- _What the task requires_
For this exercise, report every line of the material that includes "Coloring".

- _Task data_
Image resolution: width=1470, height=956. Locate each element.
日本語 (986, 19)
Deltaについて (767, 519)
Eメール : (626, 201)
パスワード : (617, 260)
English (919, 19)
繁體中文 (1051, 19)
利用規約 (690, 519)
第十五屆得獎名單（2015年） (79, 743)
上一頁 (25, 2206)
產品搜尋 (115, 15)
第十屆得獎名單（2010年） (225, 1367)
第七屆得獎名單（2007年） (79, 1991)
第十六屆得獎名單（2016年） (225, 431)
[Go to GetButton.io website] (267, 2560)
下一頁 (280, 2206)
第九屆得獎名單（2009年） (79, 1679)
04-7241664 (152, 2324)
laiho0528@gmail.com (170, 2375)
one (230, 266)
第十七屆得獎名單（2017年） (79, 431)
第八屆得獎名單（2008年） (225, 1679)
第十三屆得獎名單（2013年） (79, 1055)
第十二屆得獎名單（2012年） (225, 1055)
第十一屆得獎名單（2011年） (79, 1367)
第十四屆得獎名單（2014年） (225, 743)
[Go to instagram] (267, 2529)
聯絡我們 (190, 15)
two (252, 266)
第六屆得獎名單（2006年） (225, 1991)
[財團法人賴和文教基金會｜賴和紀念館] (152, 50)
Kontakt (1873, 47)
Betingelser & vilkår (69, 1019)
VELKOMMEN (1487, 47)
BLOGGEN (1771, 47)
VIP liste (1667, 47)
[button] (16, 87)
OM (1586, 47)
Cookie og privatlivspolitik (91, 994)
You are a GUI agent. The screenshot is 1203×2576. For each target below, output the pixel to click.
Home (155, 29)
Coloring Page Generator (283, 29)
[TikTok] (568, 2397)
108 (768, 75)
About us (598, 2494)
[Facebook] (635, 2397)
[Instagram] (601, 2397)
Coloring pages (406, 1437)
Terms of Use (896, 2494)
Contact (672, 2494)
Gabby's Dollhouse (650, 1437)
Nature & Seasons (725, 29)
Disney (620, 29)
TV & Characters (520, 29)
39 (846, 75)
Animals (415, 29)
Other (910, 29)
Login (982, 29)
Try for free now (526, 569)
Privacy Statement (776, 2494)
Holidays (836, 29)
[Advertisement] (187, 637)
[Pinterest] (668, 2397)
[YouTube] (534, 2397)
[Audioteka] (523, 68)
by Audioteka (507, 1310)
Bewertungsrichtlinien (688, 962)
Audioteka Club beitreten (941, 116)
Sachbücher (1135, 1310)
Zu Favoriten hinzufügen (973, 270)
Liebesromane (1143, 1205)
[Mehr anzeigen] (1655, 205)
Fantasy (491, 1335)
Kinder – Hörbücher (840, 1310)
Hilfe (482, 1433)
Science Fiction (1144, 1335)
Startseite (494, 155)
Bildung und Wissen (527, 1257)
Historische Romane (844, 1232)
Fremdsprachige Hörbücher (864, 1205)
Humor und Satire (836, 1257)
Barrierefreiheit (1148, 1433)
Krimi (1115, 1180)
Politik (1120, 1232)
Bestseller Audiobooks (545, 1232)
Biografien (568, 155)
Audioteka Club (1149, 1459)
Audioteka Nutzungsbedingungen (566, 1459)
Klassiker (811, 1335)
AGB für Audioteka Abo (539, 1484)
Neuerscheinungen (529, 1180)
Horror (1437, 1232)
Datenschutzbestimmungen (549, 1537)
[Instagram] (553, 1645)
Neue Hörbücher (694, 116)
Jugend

- _Written reply_
Coloring Page Generator (283, 29)
Coloring pages (406, 1437)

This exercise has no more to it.